§ **REQUIREMENT**:
Rewrite the records below with "Display size" in place of each occurrence of "Screen dimensions", leaving everything else unchanged.

§ **STORED RECORDS**:
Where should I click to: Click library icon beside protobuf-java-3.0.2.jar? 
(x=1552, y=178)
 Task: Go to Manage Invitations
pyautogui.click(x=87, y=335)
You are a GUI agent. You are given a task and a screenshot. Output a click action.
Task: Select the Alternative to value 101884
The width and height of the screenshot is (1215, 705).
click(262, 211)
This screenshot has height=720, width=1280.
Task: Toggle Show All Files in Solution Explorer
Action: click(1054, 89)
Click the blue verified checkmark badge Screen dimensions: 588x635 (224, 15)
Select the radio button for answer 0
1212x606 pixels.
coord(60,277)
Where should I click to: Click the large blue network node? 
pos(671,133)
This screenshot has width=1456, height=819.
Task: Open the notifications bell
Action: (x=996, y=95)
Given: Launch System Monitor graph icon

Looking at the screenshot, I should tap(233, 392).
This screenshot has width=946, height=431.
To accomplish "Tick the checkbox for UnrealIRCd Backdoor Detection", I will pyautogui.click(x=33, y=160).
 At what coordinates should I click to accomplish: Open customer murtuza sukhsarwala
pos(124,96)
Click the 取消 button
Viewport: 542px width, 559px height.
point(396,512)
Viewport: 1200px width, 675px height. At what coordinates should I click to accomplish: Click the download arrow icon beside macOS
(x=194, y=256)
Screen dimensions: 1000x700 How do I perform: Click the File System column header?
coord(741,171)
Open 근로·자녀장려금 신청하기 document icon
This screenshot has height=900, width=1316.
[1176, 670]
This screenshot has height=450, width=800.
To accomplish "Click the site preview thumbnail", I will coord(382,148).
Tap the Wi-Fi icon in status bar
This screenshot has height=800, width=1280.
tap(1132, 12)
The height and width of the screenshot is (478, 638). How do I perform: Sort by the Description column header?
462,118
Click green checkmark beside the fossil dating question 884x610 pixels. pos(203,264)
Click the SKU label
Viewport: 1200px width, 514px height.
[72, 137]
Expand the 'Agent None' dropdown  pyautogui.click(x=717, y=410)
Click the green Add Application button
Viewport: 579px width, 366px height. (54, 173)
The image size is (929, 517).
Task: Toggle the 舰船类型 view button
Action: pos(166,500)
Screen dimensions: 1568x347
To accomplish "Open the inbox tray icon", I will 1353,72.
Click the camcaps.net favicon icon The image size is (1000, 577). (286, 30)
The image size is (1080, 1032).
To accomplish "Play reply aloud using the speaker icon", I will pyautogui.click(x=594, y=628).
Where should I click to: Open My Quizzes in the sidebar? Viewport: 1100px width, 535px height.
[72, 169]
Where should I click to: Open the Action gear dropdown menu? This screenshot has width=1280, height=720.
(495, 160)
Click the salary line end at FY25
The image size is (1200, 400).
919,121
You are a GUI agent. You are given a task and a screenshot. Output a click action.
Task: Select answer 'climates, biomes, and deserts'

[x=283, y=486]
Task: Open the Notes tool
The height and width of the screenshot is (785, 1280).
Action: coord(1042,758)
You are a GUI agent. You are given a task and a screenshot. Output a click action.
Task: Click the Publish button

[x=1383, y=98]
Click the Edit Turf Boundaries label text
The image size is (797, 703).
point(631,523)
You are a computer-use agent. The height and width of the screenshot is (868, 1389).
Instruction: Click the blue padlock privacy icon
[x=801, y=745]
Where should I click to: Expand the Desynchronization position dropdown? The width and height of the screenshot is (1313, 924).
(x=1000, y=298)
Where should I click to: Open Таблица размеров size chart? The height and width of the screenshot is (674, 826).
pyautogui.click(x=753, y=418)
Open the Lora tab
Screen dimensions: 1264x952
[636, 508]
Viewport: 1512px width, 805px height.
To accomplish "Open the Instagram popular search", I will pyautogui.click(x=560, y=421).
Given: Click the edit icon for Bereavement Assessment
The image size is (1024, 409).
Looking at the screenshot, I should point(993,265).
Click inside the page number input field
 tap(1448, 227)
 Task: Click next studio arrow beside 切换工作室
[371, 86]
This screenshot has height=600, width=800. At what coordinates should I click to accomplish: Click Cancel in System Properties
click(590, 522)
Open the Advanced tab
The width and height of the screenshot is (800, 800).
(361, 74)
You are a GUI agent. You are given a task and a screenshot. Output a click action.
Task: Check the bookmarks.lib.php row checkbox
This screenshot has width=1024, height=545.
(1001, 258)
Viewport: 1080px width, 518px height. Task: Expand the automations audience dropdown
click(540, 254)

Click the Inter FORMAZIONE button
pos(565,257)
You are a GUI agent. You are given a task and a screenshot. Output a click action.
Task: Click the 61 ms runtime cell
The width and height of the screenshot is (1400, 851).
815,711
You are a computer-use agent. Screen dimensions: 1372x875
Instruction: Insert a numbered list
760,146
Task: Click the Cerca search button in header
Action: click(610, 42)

§ **WRITTEN RESPONSE**:
Where should I click to: Click library icon beside protobuf-java-3.0.2.jar? 
(x=1552, y=178)
 Task: Go to Manage Invitations
pyautogui.click(x=87, y=335)
You are a GUI agent. You are given a task and a screenshot. Output a click action.
Task: Select the Alternative to value 101884
The width and height of the screenshot is (1215, 705).
click(262, 211)
This screenshot has height=720, width=1280.
Task: Toggle Show All Files in Solution Explorer
Action: click(1054, 89)
Click the blue verified checkmark badge Display size: 588x635 (224, 15)
Select the radio button for answer 0
1212x606 pixels.
coord(60,277)
Where should I click to: Click the large blue network node? 
pos(671,133)
This screenshot has width=1456, height=819.
Task: Open the notifications bell
Action: (x=996, y=95)
Given: Launch System Monitor graph icon

Looking at the screenshot, I should tap(233, 392).
This screenshot has width=946, height=431.
To accomplish "Tick the checkbox for UnrealIRCd Backdoor Detection", I will pyautogui.click(x=33, y=160).
 At what coordinates should I click to accomplish: Open customer murtuza sukhsarwala
pos(124,96)
Click the 取消 button
Viewport: 542px width, 559px height.
point(396,512)
Viewport: 1200px width, 675px height. At what coordinates should I click to accomplish: Click the download arrow icon beside macOS
(x=194, y=256)
Display size: 1000x700 How do I perform: Click the File System column header?
coord(741,171)
Open 근로·자녀장려금 신청하기 document icon
This screenshot has height=900, width=1316.
[1176, 670]
This screenshot has height=450, width=800.
To accomplish "Click the site preview thumbnail", I will coord(382,148).
Tap the Wi-Fi icon in status bar
This screenshot has height=800, width=1280.
tap(1132, 12)
The height and width of the screenshot is (478, 638). How do I perform: Sort by the Description column header?
462,118
Click green checkmark beside the fossil dating question 884x610 pixels. pos(203,264)
Click the SKU label
Viewport: 1200px width, 514px height.
[72, 137]
Expand the 'Agent None' dropdown  pyautogui.click(x=717, y=410)
Click the green Add Application button
Viewport: 579px width, 366px height. (54, 173)
The image size is (929, 517).
Task: Toggle the 舰船类型 view button
Action: pos(166,500)
Display size: 1568x347
To accomplish "Open the inbox tray icon", I will 1353,72.
Click the camcaps.net favicon icon The image size is (1000, 577). (286, 30)
The image size is (1080, 1032).
To accomplish "Play reply aloud using the speaker icon", I will pyautogui.click(x=594, y=628).
Where should I click to: Open My Quizzes in the sidebar? Viewport: 1100px width, 535px height.
[72, 169]
Where should I click to: Open the Action gear dropdown menu? This screenshot has width=1280, height=720.
(495, 160)
Click the salary line end at FY25
The image size is (1200, 400).
919,121
You are a GUI agent. You are given a task and a screenshot. Output a click action.
Task: Select answer 'climates, biomes, and deserts'

[x=283, y=486]
Task: Open the Notes tool
The height and width of the screenshot is (785, 1280).
Action: coord(1042,758)
You are a GUI agent. You are given a task and a screenshot. Output a click action.
Task: Click the Publish button

[x=1383, y=98]
Click the Edit Turf Boundaries label text
The image size is (797, 703).
point(631,523)
You are a computer-use agent. The height and width of the screenshot is (868, 1389).
Instruction: Click the blue padlock privacy icon
[x=801, y=745]
Where should I click to: Expand the Desynchronization position dropdown? The width and height of the screenshot is (1313, 924).
(x=1000, y=298)
Where should I click to: Open Таблица размеров size chart? The height and width of the screenshot is (674, 826).
pyautogui.click(x=753, y=418)
Open the Lora tab
Display size: 1264x952
[636, 508]
Viewport: 1512px width, 805px height.
To accomplish "Open the Instagram popular search", I will pyautogui.click(x=560, y=421).
Given: Click the edit icon for Bereavement Assessment
The image size is (1024, 409).
Looking at the screenshot, I should point(993,265).
Click inside the page number input field
 tap(1448, 227)
 Task: Click next studio arrow beside 切换工作室
[371, 86]
This screenshot has height=600, width=800. At what coordinates should I click to accomplish: Click Cancel in System Properties
click(590, 522)
Open the Advanced tab
The width and height of the screenshot is (800, 800).
(361, 74)
You are a GUI agent. You are given a task and a screenshot. Output a click action.
Task: Check the bookmarks.lib.php row checkbox
This screenshot has width=1024, height=545.
(1001, 258)
Viewport: 1080px width, 518px height. Task: Expand the automations audience dropdown
click(540, 254)

Click the Inter FORMAZIONE button
pos(565,257)
You are a GUI agent. You are given a task and a screenshot. Output a click action.
Task: Click the 61 ms runtime cell
The width and height of the screenshot is (1400, 851).
815,711
You are a computer-use agent. Display size: 1372x875
Instruction: Insert a numbered list
760,146
Task: Click the Cerca search button in header
Action: click(610, 42)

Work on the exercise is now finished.